— Begin Raw records —
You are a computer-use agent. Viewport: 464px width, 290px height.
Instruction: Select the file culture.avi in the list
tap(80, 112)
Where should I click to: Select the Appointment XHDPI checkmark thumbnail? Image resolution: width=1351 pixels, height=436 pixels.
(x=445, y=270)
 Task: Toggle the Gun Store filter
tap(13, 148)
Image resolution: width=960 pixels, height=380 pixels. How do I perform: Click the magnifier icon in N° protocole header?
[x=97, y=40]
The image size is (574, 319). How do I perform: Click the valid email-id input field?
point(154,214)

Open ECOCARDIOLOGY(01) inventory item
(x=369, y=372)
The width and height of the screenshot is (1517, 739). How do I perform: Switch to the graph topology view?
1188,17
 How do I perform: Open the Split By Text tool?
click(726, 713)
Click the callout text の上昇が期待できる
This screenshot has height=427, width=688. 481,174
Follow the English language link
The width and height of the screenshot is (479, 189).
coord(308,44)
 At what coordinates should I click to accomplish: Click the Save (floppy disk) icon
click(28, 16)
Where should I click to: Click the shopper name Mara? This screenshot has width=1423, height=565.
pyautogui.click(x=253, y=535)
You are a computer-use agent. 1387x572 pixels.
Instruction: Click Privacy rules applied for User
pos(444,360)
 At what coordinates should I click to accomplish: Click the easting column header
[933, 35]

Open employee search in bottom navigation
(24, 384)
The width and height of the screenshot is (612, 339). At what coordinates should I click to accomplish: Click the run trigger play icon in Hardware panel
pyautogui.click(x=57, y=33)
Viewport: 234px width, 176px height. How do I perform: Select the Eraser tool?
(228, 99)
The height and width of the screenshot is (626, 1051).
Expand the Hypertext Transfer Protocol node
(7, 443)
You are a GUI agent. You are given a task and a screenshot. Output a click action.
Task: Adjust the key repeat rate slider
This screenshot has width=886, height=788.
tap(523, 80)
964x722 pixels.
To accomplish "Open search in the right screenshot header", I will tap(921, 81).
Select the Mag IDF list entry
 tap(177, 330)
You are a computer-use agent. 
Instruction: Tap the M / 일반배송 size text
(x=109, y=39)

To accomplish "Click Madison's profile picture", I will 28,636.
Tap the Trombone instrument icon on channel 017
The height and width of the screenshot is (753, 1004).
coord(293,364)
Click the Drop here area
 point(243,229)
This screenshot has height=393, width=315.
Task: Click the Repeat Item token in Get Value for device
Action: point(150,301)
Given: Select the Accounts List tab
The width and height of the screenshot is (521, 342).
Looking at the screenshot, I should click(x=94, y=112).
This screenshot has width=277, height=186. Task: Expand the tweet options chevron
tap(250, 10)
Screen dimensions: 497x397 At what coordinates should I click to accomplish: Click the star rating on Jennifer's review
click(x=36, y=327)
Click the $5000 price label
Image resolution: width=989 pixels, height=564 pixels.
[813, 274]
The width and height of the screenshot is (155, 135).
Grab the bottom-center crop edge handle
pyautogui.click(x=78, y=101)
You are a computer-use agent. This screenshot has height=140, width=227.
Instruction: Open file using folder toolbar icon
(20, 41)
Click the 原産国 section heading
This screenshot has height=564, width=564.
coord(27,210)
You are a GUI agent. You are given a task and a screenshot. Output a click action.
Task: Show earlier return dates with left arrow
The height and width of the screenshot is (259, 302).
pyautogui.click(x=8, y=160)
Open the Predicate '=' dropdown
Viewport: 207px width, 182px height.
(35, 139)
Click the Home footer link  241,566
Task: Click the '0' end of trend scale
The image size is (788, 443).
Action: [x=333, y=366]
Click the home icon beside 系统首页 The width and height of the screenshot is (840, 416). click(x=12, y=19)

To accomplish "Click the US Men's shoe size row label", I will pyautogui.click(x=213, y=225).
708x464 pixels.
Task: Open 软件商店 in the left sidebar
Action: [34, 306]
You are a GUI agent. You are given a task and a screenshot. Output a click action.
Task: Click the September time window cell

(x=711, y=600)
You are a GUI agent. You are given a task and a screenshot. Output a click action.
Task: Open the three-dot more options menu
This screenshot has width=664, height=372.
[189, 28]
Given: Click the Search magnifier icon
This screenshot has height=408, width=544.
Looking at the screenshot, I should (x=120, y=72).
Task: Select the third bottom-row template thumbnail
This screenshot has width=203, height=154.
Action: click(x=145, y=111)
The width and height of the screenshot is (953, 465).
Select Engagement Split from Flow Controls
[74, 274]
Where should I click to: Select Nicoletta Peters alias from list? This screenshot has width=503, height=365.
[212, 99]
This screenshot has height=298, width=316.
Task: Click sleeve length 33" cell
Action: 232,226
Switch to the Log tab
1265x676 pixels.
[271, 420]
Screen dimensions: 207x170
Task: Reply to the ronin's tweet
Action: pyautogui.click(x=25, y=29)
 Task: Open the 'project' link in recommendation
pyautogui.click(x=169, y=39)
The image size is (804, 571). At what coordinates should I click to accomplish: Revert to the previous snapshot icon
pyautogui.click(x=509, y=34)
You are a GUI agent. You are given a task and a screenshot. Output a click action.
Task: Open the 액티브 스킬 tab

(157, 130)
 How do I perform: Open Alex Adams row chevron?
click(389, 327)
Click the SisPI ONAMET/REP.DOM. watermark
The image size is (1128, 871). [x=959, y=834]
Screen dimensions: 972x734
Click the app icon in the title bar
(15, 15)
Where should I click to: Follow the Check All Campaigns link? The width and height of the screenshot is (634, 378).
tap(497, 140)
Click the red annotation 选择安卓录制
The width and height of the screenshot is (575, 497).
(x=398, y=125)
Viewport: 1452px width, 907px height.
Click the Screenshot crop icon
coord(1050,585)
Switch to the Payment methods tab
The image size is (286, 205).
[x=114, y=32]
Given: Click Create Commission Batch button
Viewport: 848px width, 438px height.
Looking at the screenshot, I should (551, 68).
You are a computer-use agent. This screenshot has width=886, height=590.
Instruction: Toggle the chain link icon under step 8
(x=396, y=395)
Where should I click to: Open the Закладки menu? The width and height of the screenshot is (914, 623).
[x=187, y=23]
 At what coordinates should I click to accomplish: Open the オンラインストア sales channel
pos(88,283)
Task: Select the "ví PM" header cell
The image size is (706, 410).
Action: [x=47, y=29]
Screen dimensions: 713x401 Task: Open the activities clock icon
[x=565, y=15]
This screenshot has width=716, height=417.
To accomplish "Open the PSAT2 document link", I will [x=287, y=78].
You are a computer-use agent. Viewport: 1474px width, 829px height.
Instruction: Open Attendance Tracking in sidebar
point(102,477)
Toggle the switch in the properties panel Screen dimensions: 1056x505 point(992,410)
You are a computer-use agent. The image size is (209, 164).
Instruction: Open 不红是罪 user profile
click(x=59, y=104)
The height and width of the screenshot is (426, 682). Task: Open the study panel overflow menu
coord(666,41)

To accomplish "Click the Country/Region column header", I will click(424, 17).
— End Raw records —
Task goal: Return the rows above exactly as they appear, starting with the line containing "The image size is (804, 571)." and going on through the line containing "(x=396, y=395)".

Full solution:
The image size is (804, 571). At what coordinates should I click to accomplish: Revert to the previous snapshot icon
pyautogui.click(x=509, y=34)
You are a GUI agent. You are given a task and a screenshot. Output a click action.
Task: Open the 액티브 스킬 tab

(157, 130)
 How do I perform: Open Alex Adams row chevron?
click(389, 327)
Click the SisPI ONAMET/REP.DOM. watermark
The image size is (1128, 871). [x=959, y=834]
Screen dimensions: 972x734
Click the app icon in the title bar
(15, 15)
Where should I click to: Follow the Check All Campaigns link? The width and height of the screenshot is (634, 378).
tap(497, 140)
Click the red annotation 选择安卓录制
The width and height of the screenshot is (575, 497).
(x=398, y=125)
Viewport: 1452px width, 907px height.
Click the Screenshot crop icon
coord(1050,585)
Switch to the Payment methods tab
The image size is (286, 205).
[x=114, y=32]
Given: Click Create Commission Batch button
Viewport: 848px width, 438px height.
Looking at the screenshot, I should (551, 68).
You are a computer-use agent. This screenshot has width=886, height=590.
Instruction: Toggle the chain link icon under step 8
(x=396, y=395)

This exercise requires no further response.